PROBLEM TO SOLVE:
Copy out exactly the lines that begin with the one containing "Where should I" and continue until the last line of the material.
---*---
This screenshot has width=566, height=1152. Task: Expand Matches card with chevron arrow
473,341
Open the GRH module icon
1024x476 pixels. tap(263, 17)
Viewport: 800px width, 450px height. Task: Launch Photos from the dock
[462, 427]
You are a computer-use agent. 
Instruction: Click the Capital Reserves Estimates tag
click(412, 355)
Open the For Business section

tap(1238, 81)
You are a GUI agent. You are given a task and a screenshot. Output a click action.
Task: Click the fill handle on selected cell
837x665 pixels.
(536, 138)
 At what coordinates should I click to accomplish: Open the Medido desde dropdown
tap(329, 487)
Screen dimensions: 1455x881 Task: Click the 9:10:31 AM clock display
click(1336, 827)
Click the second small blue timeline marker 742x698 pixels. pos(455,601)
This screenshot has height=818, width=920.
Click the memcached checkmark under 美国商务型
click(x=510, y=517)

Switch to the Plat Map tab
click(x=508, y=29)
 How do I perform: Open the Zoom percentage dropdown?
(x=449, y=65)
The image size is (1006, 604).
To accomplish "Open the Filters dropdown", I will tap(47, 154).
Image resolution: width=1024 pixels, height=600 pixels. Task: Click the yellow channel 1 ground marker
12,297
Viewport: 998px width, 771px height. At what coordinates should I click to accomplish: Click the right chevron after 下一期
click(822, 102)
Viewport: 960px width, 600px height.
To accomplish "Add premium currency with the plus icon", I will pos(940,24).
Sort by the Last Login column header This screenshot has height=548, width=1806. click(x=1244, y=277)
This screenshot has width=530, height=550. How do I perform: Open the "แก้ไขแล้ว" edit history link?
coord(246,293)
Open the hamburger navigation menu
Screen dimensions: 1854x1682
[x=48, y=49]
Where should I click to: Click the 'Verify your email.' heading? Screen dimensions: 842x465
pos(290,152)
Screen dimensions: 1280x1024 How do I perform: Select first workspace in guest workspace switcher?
---*---
RESULT OF THE EXERCISE:
Where should I click to: Click the 'Verify your email.' heading? Screen dimensions: 842x465
pos(290,152)
Screen dimensions: 1280x1024 How do I perform: Select first workspace in guest workspace switcher?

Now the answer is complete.